Lebih jauh, Salman menyampaikan bahwa ada ribuan siswa Katolik di sekolah negeri di DKI Jakarta yang tidak mendapatkan pengajaran agama Katolik dari guru Agama Katolik sebagaimana mandatori Undang-Undang. Untuk mengatasi kekurangan itu, siswa-siswi Katolik di sekolah negeri mendapatkan pengajaran agama di paroki. Bimas Katolik bekerja sama dengan paroki dan Komisi Kateketik Keuskupan Agung Jakarta mengoptimalisasi dan memberikan pembinaan agar guru-guru agama/katekis dapat melaksanakan pengajaran agama Katolik dengan baik.
Kurangnya guru agama yang mengajar di sekolah negeri menurut Salman menjadi persoalan yang serius di Indonesia khususnya di DKI Jakarta karena merupakan perintah Undang-Undang No. 20 Tahun 2003 Psl. 12 ayat 1, dan amanat UU Nomor 39 Tahun 1999 tentang hak azasi manusia, bahwa siswa berhak mendapatkan pengajaran agama sesuai dengan agamanya dan diajar oleh guru yang seagama dengannya (UU Sisdiknas No.20 Tahun 2003, Psl. 12 ayat 1).

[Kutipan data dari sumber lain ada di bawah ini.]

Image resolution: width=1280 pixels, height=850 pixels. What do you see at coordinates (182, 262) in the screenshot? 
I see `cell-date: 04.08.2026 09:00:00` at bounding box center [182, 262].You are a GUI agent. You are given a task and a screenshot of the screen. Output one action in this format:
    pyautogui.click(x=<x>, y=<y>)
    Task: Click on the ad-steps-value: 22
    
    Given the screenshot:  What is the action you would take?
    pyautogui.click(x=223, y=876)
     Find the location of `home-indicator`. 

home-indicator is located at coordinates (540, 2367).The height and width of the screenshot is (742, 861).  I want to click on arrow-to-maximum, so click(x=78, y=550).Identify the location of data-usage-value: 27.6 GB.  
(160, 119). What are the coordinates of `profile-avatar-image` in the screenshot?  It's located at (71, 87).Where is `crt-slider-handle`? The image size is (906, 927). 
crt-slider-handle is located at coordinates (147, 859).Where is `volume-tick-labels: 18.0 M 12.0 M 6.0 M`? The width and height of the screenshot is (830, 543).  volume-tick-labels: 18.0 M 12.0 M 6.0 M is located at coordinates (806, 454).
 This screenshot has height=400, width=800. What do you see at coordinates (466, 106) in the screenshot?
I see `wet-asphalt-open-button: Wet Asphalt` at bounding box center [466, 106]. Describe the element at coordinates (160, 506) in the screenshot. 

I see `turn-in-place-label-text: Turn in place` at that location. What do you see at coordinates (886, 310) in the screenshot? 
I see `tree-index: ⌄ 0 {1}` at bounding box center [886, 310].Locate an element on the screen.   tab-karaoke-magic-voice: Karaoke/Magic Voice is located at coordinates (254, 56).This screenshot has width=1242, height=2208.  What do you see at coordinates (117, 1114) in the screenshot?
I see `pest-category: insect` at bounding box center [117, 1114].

Sementara itu, Linda Romauli Siregar mengatakan, pentingnya pendataan, pemetaan guru-guru agama yang mengajar di sekolah negeri umum. Pemetaan dan optimalisasi tersebut mendesak untuk dilakukan agar satu orang guru agama Katolik dapat dioptimalkan mengajar pada 2 atau 3 sekolah, sehingga siswa-siswa Katolik yang belum ada gurunya mendapatkan pengajaran dari guru agamanya sesuai dengan amanat UU. Pemetaan ini berlaku untuk semua guru agama yang mengajar di sekolah negeri umum di Jakarta Timur.
Terkait dengan pendidikan agama, Romo Rudy mengatakan, guru agama sangat berperan strategis dalam menginternaliasikan nilai-nilai moderasi beragama melalui pendidikan agama dan budi pekerti di sekolah dan di Gereja.
Hal senada disampaikan Romo Carolus Putarnto Tri Hidayat, yang baru saja diangkat mennggatikan sebagai Ketua Komsi Kateketik Keuskupan Agung Jakarta. Menurutnya, sangat penting pendidikan moderasi beragama melihat kondisi Indonesia yang sangat beragam. Ia menegaskan komitmennya untuk memberikan pembinaan pada siswa-siswi Katolik di sekolah negeri.